Saved data entries
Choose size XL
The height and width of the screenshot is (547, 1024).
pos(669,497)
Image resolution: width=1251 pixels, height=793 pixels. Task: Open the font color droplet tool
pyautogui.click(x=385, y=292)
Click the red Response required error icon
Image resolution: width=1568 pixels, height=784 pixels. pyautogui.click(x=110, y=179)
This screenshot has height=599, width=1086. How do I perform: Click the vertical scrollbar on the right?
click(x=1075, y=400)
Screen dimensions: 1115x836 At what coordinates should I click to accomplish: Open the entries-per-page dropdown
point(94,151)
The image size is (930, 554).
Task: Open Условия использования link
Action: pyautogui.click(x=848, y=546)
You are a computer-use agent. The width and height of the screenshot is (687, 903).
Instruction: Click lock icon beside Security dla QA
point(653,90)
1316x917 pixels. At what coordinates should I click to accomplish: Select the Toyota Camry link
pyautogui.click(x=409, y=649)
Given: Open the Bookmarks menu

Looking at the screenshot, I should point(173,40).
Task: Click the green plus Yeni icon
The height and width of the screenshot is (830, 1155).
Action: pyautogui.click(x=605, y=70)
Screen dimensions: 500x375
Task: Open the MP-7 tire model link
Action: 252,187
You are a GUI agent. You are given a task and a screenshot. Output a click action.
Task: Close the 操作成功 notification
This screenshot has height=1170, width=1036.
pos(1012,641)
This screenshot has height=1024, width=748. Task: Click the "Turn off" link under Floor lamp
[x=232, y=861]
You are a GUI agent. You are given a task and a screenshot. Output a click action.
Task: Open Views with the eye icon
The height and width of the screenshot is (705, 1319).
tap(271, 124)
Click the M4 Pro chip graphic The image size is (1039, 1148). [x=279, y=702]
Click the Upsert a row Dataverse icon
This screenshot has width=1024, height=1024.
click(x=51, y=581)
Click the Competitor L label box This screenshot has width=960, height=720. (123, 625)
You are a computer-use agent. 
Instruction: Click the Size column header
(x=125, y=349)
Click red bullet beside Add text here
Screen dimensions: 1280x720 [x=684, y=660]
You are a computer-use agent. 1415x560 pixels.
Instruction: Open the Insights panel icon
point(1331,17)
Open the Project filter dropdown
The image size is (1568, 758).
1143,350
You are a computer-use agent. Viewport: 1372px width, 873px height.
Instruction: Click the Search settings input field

▸ **Required action**
The records above should be returned exactly.

▸ **The completed task**
Choose size XL
The height and width of the screenshot is (547, 1024).
pos(669,497)
Image resolution: width=1251 pixels, height=793 pixels. Task: Open the font color droplet tool
pyautogui.click(x=385, y=292)
Click the red Response required error icon
Image resolution: width=1568 pixels, height=784 pixels. pyautogui.click(x=110, y=179)
This screenshot has height=599, width=1086. How do I perform: Click the vertical scrollbar on the right?
click(x=1075, y=400)
Screen dimensions: 1115x836 At what coordinates should I click to accomplish: Open the entries-per-page dropdown
point(94,151)
The image size is (930, 554).
Task: Open Условия использования link
Action: pyautogui.click(x=848, y=546)
You are a computer-use agent. The width and height of the screenshot is (687, 903).
Instruction: Click lock icon beside Security dla QA
point(653,90)
1316x917 pixels. At what coordinates should I click to accomplish: Select the Toyota Camry link
pyautogui.click(x=409, y=649)
Given: Open the Bookmarks menu

Looking at the screenshot, I should point(173,40).
Task: Click the green plus Yeni icon
The height and width of the screenshot is (830, 1155).
Action: pyautogui.click(x=605, y=70)
Screen dimensions: 500x375
Task: Open the MP-7 tire model link
Action: 252,187
You are a GUI agent. You are given a task and a screenshot. Output a click action.
Task: Close the 操作成功 notification
This screenshot has height=1170, width=1036.
pos(1012,641)
This screenshot has height=1024, width=748. Task: Click the "Turn off" link under Floor lamp
[x=232, y=861]
You are a GUI agent. You are given a task and a screenshot. Output a click action.
Task: Open Views with the eye icon
The height and width of the screenshot is (705, 1319).
tap(271, 124)
Click the M4 Pro chip graphic The image size is (1039, 1148). [x=279, y=702]
Click the Upsert a row Dataverse icon
This screenshot has width=1024, height=1024.
click(x=51, y=581)
Click the Competitor L label box This screenshot has width=960, height=720. (123, 625)
You are a computer-use agent. 
Instruction: Click the Size column header
(x=125, y=349)
Click red bullet beside Add text here
Screen dimensions: 1280x720 [x=684, y=660]
You are a computer-use agent. 1415x560 pixels.
Instruction: Open the Insights panel icon
point(1331,17)
Open the Project filter dropdown
The image size is (1568, 758).
1143,350
You are a computer-use agent. Viewport: 1372px width, 873px height.
Instruction: Click the Search settings input field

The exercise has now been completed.